À proximité, dans le cœur piéton de Liverpool, Mathew Street regorge de touristes qui viennent là où (avec Hambourg) les Beatles ont perfectionné leurs performances scéniques ultra-serrées avant de se mondialiser. C’est toujours l’une des plus grandes rues du rock’n’roll au monde, pleine de musique, de bars et de gens qui se photographient avec la statue de John Lennon ou de Cilla Black, une chanteuse des années ‘60 qui était amie avec les 4 garçons. Le Cavern Club se trouve désormais de l’autre côté de la rue, un des premiers exemples des principes de l’économie circulaire car les architectes ont réutilisé les briques de la cave légendaire.
À quelques pas de là se trouve un entrepôt de cinq étages datant du début du XIXe siècle. Derrière sa façade, l’immeuble a été reconstruit en 2018 pour abriter le Liverpool Beatles Museum, les fenêtres couvertes de leurs portraits. À l’intérieur, les étages présentent chronologiquement une collection époustouflante d’objets authentiques, de souvenirs, de photos, de vidéos et de notices explicatives. Ces galeries, étroites, sont des passages temporels à travers une histoire alternative, condensée et magique, et ressemblent davantage à des cabinets de curiosités qu’à de calmes espaces de musée.

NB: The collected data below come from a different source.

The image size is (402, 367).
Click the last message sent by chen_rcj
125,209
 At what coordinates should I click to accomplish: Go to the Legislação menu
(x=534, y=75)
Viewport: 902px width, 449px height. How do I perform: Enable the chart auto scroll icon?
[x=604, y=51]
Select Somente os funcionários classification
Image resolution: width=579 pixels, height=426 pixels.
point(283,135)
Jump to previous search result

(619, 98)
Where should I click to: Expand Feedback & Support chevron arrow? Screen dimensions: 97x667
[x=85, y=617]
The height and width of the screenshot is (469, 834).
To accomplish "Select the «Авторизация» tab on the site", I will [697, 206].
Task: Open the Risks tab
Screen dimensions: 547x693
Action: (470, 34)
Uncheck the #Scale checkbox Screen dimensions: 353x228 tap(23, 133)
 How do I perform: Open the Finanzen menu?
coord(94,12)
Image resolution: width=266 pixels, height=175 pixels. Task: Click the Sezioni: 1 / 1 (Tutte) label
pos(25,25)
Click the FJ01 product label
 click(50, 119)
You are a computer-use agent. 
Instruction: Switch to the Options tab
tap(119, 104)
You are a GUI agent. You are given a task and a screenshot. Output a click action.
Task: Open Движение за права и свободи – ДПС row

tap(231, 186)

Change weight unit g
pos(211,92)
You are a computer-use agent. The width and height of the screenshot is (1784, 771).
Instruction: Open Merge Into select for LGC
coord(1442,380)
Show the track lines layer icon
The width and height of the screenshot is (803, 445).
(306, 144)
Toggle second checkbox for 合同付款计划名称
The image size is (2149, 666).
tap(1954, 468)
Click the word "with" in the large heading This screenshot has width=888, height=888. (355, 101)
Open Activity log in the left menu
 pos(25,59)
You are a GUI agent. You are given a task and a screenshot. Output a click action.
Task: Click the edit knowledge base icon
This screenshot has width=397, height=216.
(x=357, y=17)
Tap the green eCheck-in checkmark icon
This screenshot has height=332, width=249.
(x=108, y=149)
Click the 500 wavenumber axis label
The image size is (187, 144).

Les galeries conçues pour être calmes existaient bien avant le développement de l’esthétique du « cube blanc », comme on en trouve dans les grands musées près Lime Street, terminus ferroviaire de Liverpool. En dehors de Londres, la plus grande collection d’art européen d’Angleterre, du Moyen-Âge jusqu’à environ 1910, est la Walker Gallery. Aujourd’hui, le musée est parsemé d’œuvres contemporaines juxtaposées. Le bâtiment de 1877, réalisé par les architectes locaux Cornelius Sherlock et HH Vale, présente une façade composée de colonnes et de frontons majestueux, un signe tardif du style néo-grec que l’Altes Museum de Berlin de Karl Friedrich Schinkel et le British Museum de Robert Smirke, tous deux conçus dans les années 1820, ont mis en valeur et qui est devenu le style des musées des grandes villes.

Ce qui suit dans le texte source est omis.